TASK ITEM: In the entries below, count each line holding the word "will". Answer with the total alone.

Source data:
────

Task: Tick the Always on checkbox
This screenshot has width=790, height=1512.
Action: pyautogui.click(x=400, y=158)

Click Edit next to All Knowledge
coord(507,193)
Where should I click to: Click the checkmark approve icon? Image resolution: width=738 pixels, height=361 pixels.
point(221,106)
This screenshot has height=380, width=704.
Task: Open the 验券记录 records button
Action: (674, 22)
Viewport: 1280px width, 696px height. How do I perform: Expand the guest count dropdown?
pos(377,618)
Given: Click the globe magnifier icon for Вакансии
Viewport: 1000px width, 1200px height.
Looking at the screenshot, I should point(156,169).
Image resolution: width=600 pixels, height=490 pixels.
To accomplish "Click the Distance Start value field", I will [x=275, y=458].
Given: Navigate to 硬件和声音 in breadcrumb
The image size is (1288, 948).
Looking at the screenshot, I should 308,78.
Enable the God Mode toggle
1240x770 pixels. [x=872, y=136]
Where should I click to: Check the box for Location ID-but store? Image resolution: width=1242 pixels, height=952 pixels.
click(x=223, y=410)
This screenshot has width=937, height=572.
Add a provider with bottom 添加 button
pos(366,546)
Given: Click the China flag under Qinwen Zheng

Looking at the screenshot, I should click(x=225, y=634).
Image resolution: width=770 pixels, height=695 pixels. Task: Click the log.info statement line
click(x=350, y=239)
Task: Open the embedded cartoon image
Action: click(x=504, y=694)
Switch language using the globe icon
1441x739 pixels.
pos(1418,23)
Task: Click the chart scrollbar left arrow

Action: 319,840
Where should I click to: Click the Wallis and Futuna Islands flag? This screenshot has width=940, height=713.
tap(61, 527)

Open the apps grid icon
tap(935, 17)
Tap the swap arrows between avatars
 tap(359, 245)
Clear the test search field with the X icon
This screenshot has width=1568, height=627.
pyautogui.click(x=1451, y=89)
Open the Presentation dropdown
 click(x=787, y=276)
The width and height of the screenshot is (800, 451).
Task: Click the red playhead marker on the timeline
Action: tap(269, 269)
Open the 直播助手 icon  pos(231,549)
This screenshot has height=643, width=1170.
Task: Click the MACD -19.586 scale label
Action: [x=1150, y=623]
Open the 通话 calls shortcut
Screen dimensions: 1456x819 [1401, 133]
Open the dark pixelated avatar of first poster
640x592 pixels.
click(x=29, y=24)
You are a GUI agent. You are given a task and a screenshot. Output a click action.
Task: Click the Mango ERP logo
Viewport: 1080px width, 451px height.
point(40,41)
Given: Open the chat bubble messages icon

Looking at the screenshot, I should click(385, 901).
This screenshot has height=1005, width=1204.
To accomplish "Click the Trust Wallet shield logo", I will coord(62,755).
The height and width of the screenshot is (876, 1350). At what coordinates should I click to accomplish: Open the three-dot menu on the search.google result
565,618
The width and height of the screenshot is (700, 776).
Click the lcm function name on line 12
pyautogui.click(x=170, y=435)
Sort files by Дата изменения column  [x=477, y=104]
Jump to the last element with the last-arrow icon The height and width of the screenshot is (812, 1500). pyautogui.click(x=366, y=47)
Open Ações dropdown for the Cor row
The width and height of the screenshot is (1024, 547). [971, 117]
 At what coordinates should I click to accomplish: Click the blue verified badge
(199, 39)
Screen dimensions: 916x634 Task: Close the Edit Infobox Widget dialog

────

RESPONSE BELOW: 2